Return every one of the rows below word for word, with nothing changed.

(Word and element locating data)
____________
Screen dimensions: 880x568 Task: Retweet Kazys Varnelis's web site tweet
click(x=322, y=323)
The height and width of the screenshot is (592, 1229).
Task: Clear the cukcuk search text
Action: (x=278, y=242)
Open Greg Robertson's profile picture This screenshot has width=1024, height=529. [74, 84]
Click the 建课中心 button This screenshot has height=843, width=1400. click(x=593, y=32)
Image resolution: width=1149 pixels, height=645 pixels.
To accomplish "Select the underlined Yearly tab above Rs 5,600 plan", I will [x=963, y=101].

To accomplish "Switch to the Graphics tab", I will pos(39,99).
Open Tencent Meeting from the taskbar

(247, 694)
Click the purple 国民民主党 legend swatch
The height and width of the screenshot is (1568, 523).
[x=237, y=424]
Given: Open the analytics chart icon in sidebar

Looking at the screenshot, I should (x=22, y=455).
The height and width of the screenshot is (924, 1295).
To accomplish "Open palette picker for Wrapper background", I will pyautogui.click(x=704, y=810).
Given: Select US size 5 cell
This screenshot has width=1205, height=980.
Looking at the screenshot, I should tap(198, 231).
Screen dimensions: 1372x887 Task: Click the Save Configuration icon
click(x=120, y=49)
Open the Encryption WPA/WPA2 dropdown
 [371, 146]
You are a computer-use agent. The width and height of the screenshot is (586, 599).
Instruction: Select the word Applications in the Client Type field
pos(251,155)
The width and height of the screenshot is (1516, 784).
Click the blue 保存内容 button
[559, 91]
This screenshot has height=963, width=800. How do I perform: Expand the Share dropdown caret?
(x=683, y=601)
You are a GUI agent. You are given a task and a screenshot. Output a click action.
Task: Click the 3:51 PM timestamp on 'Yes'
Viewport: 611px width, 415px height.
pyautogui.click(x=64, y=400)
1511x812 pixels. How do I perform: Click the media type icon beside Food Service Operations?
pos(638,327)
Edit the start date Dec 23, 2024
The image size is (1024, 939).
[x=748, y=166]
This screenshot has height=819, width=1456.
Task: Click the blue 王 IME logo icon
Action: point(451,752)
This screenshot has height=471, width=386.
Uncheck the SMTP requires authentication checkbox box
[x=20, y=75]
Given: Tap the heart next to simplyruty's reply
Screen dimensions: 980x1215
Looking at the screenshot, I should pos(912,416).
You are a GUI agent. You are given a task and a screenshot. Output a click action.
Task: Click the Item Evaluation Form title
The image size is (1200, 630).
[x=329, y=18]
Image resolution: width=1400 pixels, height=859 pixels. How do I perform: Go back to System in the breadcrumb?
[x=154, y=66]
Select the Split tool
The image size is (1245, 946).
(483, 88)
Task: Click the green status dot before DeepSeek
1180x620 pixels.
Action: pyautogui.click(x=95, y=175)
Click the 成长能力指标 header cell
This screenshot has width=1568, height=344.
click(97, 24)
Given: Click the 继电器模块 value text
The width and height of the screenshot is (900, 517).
____________
CORRECT RESPONSE »
Screen dimensions: 880x568 Task: Retweet Kazys Varnelis's web site tweet
click(x=322, y=323)
The height and width of the screenshot is (592, 1229).
Task: Clear the cukcuk search text
Action: (x=278, y=242)
Open Greg Robertson's profile picture This screenshot has width=1024, height=529. [74, 84]
Click the 建课中心 button This screenshot has height=843, width=1400. click(x=593, y=32)
Image resolution: width=1149 pixels, height=645 pixels.
To accomplish "Select the underlined Yearly tab above Rs 5,600 plan", I will [x=963, y=101].

To accomplish "Switch to the Graphics tab", I will pos(39,99).
Open Tencent Meeting from the taskbar

(247, 694)
Click the purple 国民民主党 legend swatch
The height and width of the screenshot is (1568, 523).
[x=237, y=424]
Given: Open the analytics chart icon in sidebar

Looking at the screenshot, I should (x=22, y=455).
The height and width of the screenshot is (924, 1295).
To accomplish "Open palette picker for Wrapper background", I will pyautogui.click(x=704, y=810).
Given: Select US size 5 cell
This screenshot has width=1205, height=980.
Looking at the screenshot, I should tap(198, 231).
Screen dimensions: 1372x887 Task: Click the Save Configuration icon
click(x=120, y=49)
Open the Encryption WPA/WPA2 dropdown
 [371, 146]
You are a computer-use agent. The width and height of the screenshot is (586, 599).
Instruction: Select the word Applications in the Client Type field
pos(251,155)
The width and height of the screenshot is (1516, 784).
Click the blue 保存内容 button
[559, 91]
This screenshot has height=963, width=800. How do I perform: Expand the Share dropdown caret?
(x=683, y=601)
You are a GUI agent. You are given a task and a screenshot. Output a click action.
Task: Click the 3:51 PM timestamp on 'Yes'
Viewport: 611px width, 415px height.
pyautogui.click(x=64, y=400)
1511x812 pixels. How do I perform: Click the media type icon beside Food Service Operations?
pos(638,327)
Edit the start date Dec 23, 2024
The image size is (1024, 939).
[x=748, y=166]
This screenshot has height=819, width=1456.
Task: Click the blue 王 IME logo icon
Action: point(451,752)
This screenshot has height=471, width=386.
Uncheck the SMTP requires authentication checkbox box
[x=20, y=75]
Given: Tap the heart next to simplyruty's reply
Screen dimensions: 980x1215
Looking at the screenshot, I should pos(912,416).
You are a GUI agent. You are given a task and a screenshot. Output a click action.
Task: Click the Item Evaluation Form title
The image size is (1200, 630).
[x=329, y=18]
Image resolution: width=1400 pixels, height=859 pixels. How do I perform: Go back to System in the breadcrumb?
[x=154, y=66]
Select the Split tool
The image size is (1245, 946).
(483, 88)
Task: Click the green status dot before DeepSeek
1180x620 pixels.
Action: pyautogui.click(x=95, y=175)
Click the 成长能力指标 header cell
This screenshot has width=1568, height=344.
click(97, 24)
Given: Click the 继电器模块 value text
The width and height of the screenshot is (900, 517).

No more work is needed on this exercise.